When the diff layer detects higher-level patterns like ListOfTypesDiff (and the proposed OneOfWrappingDiff from #702), the raw lower-level diffs (TypeDiff, OneOfDiff, PropertiesDiff, etc.) are still populated even though they're misleading. Every checker must then call suppression functions like shouldSuppressTypeChangedForListOfTypes() to avoid double-reporting.
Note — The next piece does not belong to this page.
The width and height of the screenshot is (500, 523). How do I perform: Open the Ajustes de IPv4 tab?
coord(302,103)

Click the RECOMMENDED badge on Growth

This is fragile — any new checker that forgets the suppression check will produce false positives.

Proposed solution

After detecting a higher-level pattern in getSchemaDiffInternal, null out the redundant lower-level diffs at the diff layer itself:

// After computing all diffs:
result.ListOfTypesDiff = getListOfTypesDiff(value1, value2)
if !result.ListOfTypesDiff.Empty() {
    result.TypeDiff = nil
    result.OneOfDiff = nil
    result.AnyOfDiff = nil
}

result.OneOfWrappingDiff = getOneOfWrappingDiff(value1, value2)
if !result.OneOfWrappingDiff.Empty() {
    result.TypeDiff = nil
    result.PropertiesDiff = nil
    result.RequiredDiff = nil
    result.OneOfDiff = nil
}

Benefits

  • The diff output accurately represents what changed (the pattern, not misleading raw deltas)
  • Checkers don't need any suppression logic — the redundant diffs simply aren't there
  • New checkers can't accidentally report suppressed changes
  • The higher-level diff carries all the information needed

Tradeoff

Raw diffs are lost for consumers who want them, but arguably those raw diffs are wrong in these cases (e.g., TypeDiff: object → empty is misleading when it's really a oneOf wrapping).